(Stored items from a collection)

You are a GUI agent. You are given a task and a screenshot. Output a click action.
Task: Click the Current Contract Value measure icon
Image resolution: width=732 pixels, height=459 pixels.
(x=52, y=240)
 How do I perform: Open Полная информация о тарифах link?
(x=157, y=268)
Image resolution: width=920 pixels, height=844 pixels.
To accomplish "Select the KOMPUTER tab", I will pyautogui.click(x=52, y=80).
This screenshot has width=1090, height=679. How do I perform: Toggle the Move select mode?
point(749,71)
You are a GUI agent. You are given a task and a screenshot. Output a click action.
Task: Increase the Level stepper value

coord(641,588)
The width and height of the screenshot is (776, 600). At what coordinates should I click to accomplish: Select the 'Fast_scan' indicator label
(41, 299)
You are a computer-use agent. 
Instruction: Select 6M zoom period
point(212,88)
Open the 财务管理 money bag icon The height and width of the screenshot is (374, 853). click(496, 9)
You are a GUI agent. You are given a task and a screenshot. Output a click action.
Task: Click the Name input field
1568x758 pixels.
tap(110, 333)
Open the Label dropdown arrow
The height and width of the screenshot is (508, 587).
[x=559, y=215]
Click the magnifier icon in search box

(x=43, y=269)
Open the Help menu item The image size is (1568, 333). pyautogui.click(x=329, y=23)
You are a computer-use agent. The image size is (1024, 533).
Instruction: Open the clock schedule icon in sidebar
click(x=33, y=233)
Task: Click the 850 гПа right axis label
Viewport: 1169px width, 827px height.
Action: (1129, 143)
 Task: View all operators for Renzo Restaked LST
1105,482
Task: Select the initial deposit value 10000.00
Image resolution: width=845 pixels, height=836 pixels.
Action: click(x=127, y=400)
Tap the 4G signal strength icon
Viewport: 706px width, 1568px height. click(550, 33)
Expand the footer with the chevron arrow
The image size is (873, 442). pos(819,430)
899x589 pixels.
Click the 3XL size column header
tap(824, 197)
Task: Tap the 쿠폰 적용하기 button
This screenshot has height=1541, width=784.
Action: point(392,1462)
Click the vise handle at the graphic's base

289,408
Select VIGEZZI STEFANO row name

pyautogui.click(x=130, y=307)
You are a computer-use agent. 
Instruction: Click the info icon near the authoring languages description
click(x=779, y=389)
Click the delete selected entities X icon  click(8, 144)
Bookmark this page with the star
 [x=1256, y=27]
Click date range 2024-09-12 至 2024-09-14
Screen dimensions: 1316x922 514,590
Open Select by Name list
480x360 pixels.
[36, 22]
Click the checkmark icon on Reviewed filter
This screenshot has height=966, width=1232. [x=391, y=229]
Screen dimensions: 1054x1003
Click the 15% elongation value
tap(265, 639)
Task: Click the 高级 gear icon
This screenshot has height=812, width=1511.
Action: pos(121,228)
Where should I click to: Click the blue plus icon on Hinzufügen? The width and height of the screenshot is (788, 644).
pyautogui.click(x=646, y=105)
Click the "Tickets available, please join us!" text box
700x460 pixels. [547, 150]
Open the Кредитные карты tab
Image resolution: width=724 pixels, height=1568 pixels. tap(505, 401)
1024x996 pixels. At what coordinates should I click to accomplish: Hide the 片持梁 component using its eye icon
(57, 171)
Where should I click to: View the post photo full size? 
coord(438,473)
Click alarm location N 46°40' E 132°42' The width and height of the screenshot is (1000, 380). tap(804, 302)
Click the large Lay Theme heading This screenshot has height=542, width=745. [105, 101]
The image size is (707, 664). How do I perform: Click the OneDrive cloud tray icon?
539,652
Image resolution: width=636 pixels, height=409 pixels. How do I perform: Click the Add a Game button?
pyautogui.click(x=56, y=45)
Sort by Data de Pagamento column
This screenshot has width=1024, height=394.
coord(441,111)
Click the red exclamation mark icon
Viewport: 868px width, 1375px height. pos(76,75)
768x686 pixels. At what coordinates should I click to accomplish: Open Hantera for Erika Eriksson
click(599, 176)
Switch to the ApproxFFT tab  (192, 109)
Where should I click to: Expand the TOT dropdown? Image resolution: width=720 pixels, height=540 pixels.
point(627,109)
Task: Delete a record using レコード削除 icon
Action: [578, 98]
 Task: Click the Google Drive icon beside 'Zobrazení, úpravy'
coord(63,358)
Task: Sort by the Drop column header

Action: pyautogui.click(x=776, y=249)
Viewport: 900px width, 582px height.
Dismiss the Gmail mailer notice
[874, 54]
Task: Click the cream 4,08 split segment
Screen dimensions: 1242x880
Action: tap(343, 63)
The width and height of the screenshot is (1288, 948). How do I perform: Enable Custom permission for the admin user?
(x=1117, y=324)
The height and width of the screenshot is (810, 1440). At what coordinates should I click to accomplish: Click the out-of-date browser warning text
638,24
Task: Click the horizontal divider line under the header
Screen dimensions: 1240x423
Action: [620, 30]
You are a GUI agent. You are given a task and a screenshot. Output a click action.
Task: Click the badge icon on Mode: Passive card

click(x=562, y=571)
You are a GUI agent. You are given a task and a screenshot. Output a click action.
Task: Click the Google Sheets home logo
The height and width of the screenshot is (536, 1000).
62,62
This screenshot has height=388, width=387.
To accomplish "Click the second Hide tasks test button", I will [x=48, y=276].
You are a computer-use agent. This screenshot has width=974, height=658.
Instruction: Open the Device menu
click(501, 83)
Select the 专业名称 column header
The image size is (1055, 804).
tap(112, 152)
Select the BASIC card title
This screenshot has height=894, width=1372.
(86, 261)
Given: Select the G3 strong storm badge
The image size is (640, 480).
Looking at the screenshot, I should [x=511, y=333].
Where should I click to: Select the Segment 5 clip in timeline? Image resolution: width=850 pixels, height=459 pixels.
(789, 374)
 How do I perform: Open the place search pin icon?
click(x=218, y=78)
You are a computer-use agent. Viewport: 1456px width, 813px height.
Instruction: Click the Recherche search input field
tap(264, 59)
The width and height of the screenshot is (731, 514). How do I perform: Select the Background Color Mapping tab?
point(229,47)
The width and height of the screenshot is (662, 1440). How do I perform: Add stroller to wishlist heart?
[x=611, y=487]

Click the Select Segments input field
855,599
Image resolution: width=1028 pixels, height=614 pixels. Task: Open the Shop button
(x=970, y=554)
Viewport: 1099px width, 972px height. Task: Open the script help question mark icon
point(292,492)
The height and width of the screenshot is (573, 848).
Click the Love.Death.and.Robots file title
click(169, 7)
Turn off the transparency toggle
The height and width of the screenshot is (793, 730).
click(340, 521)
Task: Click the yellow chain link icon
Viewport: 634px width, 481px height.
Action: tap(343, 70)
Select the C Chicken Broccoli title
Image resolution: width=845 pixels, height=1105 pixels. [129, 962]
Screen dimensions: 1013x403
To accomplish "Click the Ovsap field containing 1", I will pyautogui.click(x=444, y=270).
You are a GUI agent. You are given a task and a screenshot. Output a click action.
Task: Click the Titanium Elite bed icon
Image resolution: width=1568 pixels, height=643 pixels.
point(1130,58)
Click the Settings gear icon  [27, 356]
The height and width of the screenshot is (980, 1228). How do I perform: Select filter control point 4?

- **Requirement**: The only acceptable answer is the full set of entries, repeated exactly.

- **Solution to this problem**:
You are a GUI agent. You are given a task and a screenshot. Output a click action.
Task: Click the Current Contract Value measure icon
Image resolution: width=732 pixels, height=459 pixels.
(x=52, y=240)
 How do I perform: Open Полная информация о тарифах link?
(x=157, y=268)
Image resolution: width=920 pixels, height=844 pixels.
To accomplish "Select the KOMPUTER tab", I will pyautogui.click(x=52, y=80).
This screenshot has width=1090, height=679. How do I perform: Toggle the Move select mode?
point(749,71)
You are a GUI agent. You are given a task and a screenshot. Output a click action.
Task: Increase the Level stepper value

coord(641,588)
The width and height of the screenshot is (776, 600). At what coordinates should I click to accomplish: Select the 'Fast_scan' indicator label
(41, 299)
You are a computer-use agent. 
Instruction: Select 6M zoom period
point(212,88)
Open the 财务管理 money bag icon The height and width of the screenshot is (374, 853). click(496, 9)
You are a GUI agent. You are given a task and a screenshot. Output a click action.
Task: Click the Name input field
1568x758 pixels.
tap(110, 333)
Open the Label dropdown arrow
The height and width of the screenshot is (508, 587).
[x=559, y=215]
Click the magnifier icon in search box

(x=43, y=269)
Open the Help menu item The image size is (1568, 333). pyautogui.click(x=329, y=23)
You are a computer-use agent. The image size is (1024, 533).
Instruction: Open the clock schedule icon in sidebar
click(x=33, y=233)
Task: Click the 850 гПа right axis label
Viewport: 1169px width, 827px height.
Action: (1129, 143)
 Task: View all operators for Renzo Restaked LST
1105,482
Task: Select the initial deposit value 10000.00
Image resolution: width=845 pixels, height=836 pixels.
Action: click(x=127, y=400)
Tap the 4G signal strength icon
Viewport: 706px width, 1568px height. click(550, 33)
Expand the footer with the chevron arrow
The image size is (873, 442). pos(819,430)
899x589 pixels.
Click the 3XL size column header
tap(824, 197)
Task: Tap the 쿠폰 적용하기 button
This screenshot has height=1541, width=784.
Action: point(392,1462)
Click the vise handle at the graphic's base

289,408
Select VIGEZZI STEFANO row name

pyautogui.click(x=130, y=307)
You are a computer-use agent. 
Instruction: Click the info icon near the authoring languages description
click(x=779, y=389)
Click the delete selected entities X icon  click(8, 144)
Bookmark this page with the star
 [x=1256, y=27]
Click date range 2024-09-12 至 2024-09-14
Screen dimensions: 1316x922 514,590
Open Select by Name list
480x360 pixels.
[36, 22]
Click the checkmark icon on Reviewed filter
This screenshot has height=966, width=1232. [x=391, y=229]
Screen dimensions: 1054x1003
Click the 15% elongation value
tap(265, 639)
Task: Click the 高级 gear icon
This screenshot has height=812, width=1511.
Action: pos(121,228)
Where should I click to: Click the blue plus icon on Hinzufügen? The width and height of the screenshot is (788, 644).
pyautogui.click(x=646, y=105)
Click the "Tickets available, please join us!" text box
700x460 pixels. [547, 150]
Open the Кредитные карты tab
Image resolution: width=724 pixels, height=1568 pixels. tap(505, 401)
1024x996 pixels. At what coordinates should I click to accomplish: Hide the 片持梁 component using its eye icon
(57, 171)
Where should I click to: View the post photo full size? 
coord(438,473)
Click alarm location N 46°40' E 132°42' The width and height of the screenshot is (1000, 380). tap(804, 302)
Click the large Lay Theme heading This screenshot has height=542, width=745. [105, 101]
The image size is (707, 664). How do I perform: Click the OneDrive cloud tray icon?
539,652
Image resolution: width=636 pixels, height=409 pixels. How do I perform: Click the Add a Game button?
pyautogui.click(x=56, y=45)
Sort by Data de Pagamento column
This screenshot has width=1024, height=394.
coord(441,111)
Click the red exclamation mark icon
Viewport: 868px width, 1375px height. pos(76,75)
768x686 pixels. At what coordinates should I click to accomplish: Open Hantera for Erika Eriksson
click(599, 176)
Switch to the ApproxFFT tab  (192, 109)
Where should I click to: Expand the TOT dropdown? Image resolution: width=720 pixels, height=540 pixels.
point(627,109)
Task: Delete a record using レコード削除 icon
Action: [578, 98]
 Task: Click the Google Drive icon beside 'Zobrazení, úpravy'
coord(63,358)
Task: Sort by the Drop column header

Action: pyautogui.click(x=776, y=249)
Viewport: 900px width, 582px height.
Dismiss the Gmail mailer notice
[874, 54]
Task: Click the cream 4,08 split segment
Screen dimensions: 1242x880
Action: tap(343, 63)
The width and height of the screenshot is (1288, 948). How do I perform: Enable Custom permission for the admin user?
(x=1117, y=324)
The height and width of the screenshot is (810, 1440). At what coordinates should I click to accomplish: Click the out-of-date browser warning text
638,24
Task: Click the horizontal divider line under the header
Screen dimensions: 1240x423
Action: [620, 30]
You are a GUI agent. You are given a task and a screenshot. Output a click action.
Task: Click the badge icon on Mode: Passive card

click(x=562, y=571)
You are a GUI agent. You are given a task and a screenshot. Output a click action.
Task: Click the Google Sheets home logo
The height and width of the screenshot is (536, 1000).
62,62
This screenshot has height=388, width=387.
To accomplish "Click the second Hide tasks test button", I will [x=48, y=276].
You are a computer-use agent. This screenshot has width=974, height=658.
Instruction: Open the Device menu
click(501, 83)
Select the 专业名称 column header
The image size is (1055, 804).
tap(112, 152)
Select the BASIC card title
This screenshot has height=894, width=1372.
(86, 261)
Given: Select the G3 strong storm badge
The image size is (640, 480).
Looking at the screenshot, I should [x=511, y=333].
Where should I click to: Select the Segment 5 clip in timeline? Image resolution: width=850 pixels, height=459 pixels.
(789, 374)
 How do I perform: Open the place search pin icon?
click(x=218, y=78)
You are a computer-use agent. Viewport: 1456px width, 813px height.
Instruction: Click the Recherche search input field
tap(264, 59)
The width and height of the screenshot is (731, 514). How do I perform: Select the Background Color Mapping tab?
point(229,47)
The width and height of the screenshot is (662, 1440). How do I perform: Add stroller to wishlist heart?
[x=611, y=487]

Click the Select Segments input field
855,599
Image resolution: width=1028 pixels, height=614 pixels. Task: Open the Shop button
(x=970, y=554)
Viewport: 1099px width, 972px height. Task: Open the script help question mark icon
point(292,492)
The height and width of the screenshot is (573, 848).
Click the Love.Death.and.Robots file title
click(169, 7)
Turn off the transparency toggle
The height and width of the screenshot is (793, 730).
click(340, 521)
Task: Click the yellow chain link icon
Viewport: 634px width, 481px height.
Action: tap(343, 70)
Select the C Chicken Broccoli title
Image resolution: width=845 pixels, height=1105 pixels. [129, 962]
Screen dimensions: 1013x403
To accomplish "Click the Ovsap field containing 1", I will pyautogui.click(x=444, y=270).
You are a GUI agent. You are given a task and a screenshot. Output a click action.
Task: Click the Titanium Elite bed icon
Image resolution: width=1568 pixels, height=643 pixels.
point(1130,58)
Click the Settings gear icon  [27, 356]
The height and width of the screenshot is (980, 1228). How do I perform: Select filter control point 4?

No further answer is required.